大みそか「Dynamite!!」でサワーとのリベンジマッチが濃厚となった魔裟斗だが、この一戦にはMAXを揺るがしかねない大きな危険を伴うという。TBS関係者が警鐘を鳴らす。
「魔裟斗選手がサワーに昨年6月の準決勝と今回決勝の2連敗していることを考えると、本当はまだやらせたくない。だって万が一3連敗してしまえば、引退とかってなりかねないでしょう。そんなのMAX存亡にかかわる一大事ですよ」
サワーとのリベンジマッチに臨む公算が高まった魔裟斗。すべてはカリスマのコンディションの回復次第だが、果たしてMAX不動のエースは大きなリスクを払ってまで「Dynamite!!」でリベンジ戦に挑む必要があるのだろうか。

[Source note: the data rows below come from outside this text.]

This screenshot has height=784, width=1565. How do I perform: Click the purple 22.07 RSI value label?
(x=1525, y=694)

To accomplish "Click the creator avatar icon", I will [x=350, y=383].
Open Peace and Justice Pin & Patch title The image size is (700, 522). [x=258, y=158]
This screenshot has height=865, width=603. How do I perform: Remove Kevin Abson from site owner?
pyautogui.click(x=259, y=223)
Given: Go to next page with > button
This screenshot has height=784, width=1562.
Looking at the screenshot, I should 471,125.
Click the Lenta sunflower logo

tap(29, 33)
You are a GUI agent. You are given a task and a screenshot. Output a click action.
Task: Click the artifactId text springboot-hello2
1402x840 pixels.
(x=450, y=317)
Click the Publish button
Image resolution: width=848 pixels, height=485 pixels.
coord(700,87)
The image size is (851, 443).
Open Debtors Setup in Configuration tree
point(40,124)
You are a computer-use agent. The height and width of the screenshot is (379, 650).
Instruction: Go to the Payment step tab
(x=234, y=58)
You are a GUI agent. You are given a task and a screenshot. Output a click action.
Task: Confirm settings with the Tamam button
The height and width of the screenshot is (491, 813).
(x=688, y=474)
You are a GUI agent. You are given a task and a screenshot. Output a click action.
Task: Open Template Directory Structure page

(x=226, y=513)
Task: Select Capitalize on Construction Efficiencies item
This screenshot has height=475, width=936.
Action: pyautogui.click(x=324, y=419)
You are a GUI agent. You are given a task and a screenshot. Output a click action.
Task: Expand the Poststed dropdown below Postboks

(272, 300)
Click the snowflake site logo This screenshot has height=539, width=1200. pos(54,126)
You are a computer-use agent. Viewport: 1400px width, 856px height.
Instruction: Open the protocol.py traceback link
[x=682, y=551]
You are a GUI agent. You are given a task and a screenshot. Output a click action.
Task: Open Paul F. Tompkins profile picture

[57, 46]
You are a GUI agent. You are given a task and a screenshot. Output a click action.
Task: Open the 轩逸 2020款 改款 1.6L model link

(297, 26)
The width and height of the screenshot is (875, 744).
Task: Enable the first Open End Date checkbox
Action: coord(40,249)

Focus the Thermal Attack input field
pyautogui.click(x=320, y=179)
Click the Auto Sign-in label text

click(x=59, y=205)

魔裟斗の“赤い連勝記録”がストップした。2002年以降「K-1MAX」「世界王者対抗戦」「Dynamite!!」で魔裟斗が赤いトランクスを履いて試合に臨んだのは過去7試合。その全ての試合で勝利を収めていた。この日の「世界一決定トーナメント」にも赤いトランクスで臨み、準々決勝、準決勝と連勝記録を「9」まで伸ばしたが、決勝戦ではサワーに傷めた右足を攻め込まれて無念のTKO負け。ついにその記録は止まった。